In spite of the gradual infiltration of ubiquitous religious symbolism and mentality in the social spheres of everyday life, Pakistan has managed to remain afloat as a pluralistic society comprising various ethnicities, religions and Muslim sects.

However, starting in the late 1970s, an anti-pluralistic process was initiated by the Ziaul Haq dictatorship that soon spiralled beyond mere posturing and sloganeering.

With the ‘Afghan jihad’ raging against the former Soviet Union, Zia, his intelligence agencies and parties like the Jamat-i-Islami and Jamiat Ulema-i-Islam started embracing a narrow and highly politicised version of Islam. This was done to radicalise large sections of Pakistani Muslims who had historically been part of a more apolitical and tolerant strains of the faith.

Most Pakistanis related to the shrine culture and the sufi traditions of the subcontinent, and thus, were least suitable to fight a ‘jihad’ that Zia was planning to peddle in Afghanistan at the behest of the CIA. Pakistanis’ beliefs were not compatible at all with this new strain of a political Islam. To compensate this ideological ‘deficiency’, the Zia regime (with American and Arab money) helped start indoctrination centres in the shape of thousands of jihadist madrassas.

Almost all of them were run by radical puritans. These were preachers and ‘scholars’ who had become critical of the strains of the faith that most Pakistanis adhered to. Accusing these strains of being ‘adulterated’, they advocated the more assertive charms of ‘political Islam’, of the likes recommended by Abul Ala Maududi, Sayyid Qutb and Khurram Murad.

These three men were simply updating the proto-Islamist thoughts of people like Shah Waliullah. Waliullah was an 18th century Indian Muslim scholar who campaigned to rally the Muslims of the subcontinent by inviting them to fight an armed jihad against the British. Waliullah insisted that such a jihad also required a rejection of western education and political ideals. His jihad was also directed against the ‘folk Islam’ of Indian Muslims (that he thought was close to Hinduism), insisting on a literal interpretation of the Quran and Sunnah.

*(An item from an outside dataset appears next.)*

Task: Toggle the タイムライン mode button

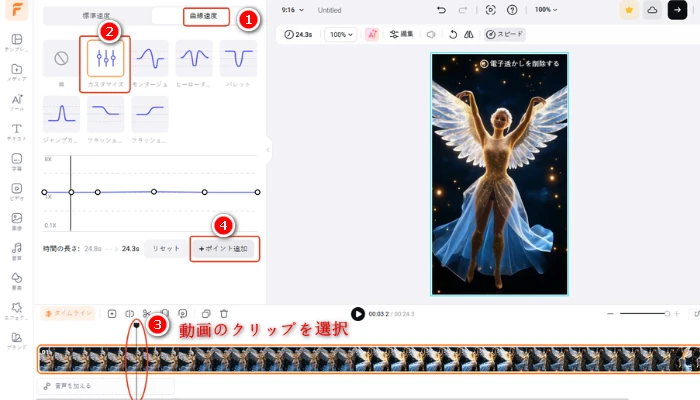Action: coord(68,314)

Promoting literalism, Waliullah also propagated religious exhibitionism, i.e. compulsory keeping of beards, wearing of burqas and the glorification of ‘Daagh-e-Sajood’ (the mark one gets on his/her forehead due to vigorous prostrating).

Interestingly, Shah Waliullah was an obscure figure until he was resurrected from the 19th century onwards by various Muslim historians and leaders, especially those in search of heroes to rally the Muslims of the subcontinent against a perceived danger of Hindu majority-ism and infiltration of western cultural ethos. So when men like Maududi (through scholarship) and then Zia (through propaganda and draconian laws) revived this puritanism, a ‘real Islam’ started to mean violent jihad, xenophobia, cultural isolationism, religious coercion, and, at times, a display of sheer barbarism that was proudly explained away as acts replicating the mythologised ways of medieval Muslim heroes. Since this new meaning of the faith did not exhibit any tolerance whatsoever for any critique (scholarly or otherwise), the tradition of meaningful debate on matters of religion too got lost. The open debate culture was now labelled as ‘a conspiratorial secular tool to defame Islam’. For the last 30 years or so, certain cliched notions about patriotism and sovereignty tied to the notions of faith have been cleverly engineered into our system.

That’s why most Pakistanis today, both young and old, go off the moment anyone dares question such notions. These retaliatory sparks are nothing more than what has been uncritically lapped up by these people as faith and history. Puritan Islamists have a habit of invoking events and memories from early Islamic history. But none of their listeners bother to realise that this history is derived from documents written by men who were writing it as a way to guard the political and dynastical interests of the caliphs, ameers and kings that they served.

Also, most of the sources from which Islamists concoct their narratives and law were documented only from the 8th century onwards or almost 150 to 200 years after the arrival of Islam. It’s a case of ‘backward projection’ an act in which someone who wants to justify a present-day religious dictate, does so by suggesting this was what happened at the birth of his/her faith. Such a person does so not through historical fact or dispassionate scholarship, but by using the tradition of hearsay and latter day myth-making around historical events.

In such a scenario, when certain disturbing events start taking place in the name of faith, how can one expect Pakistanis to react? Most of us just shy away, or distract ourselves by blaming the ‘enemies of Islam’. By continuing to tolerate a psychopathic, militant fringe for so long, we have actually helped it metamorphose into an unrestrained monster that has zero tolerance for what we think or do. This fringe risks becoming a mainstream event. Today, this frozen but arrogant mindset creates grave social and political dichotomies amongst Muslims and other religious and secular beliefs held by Pakistanis.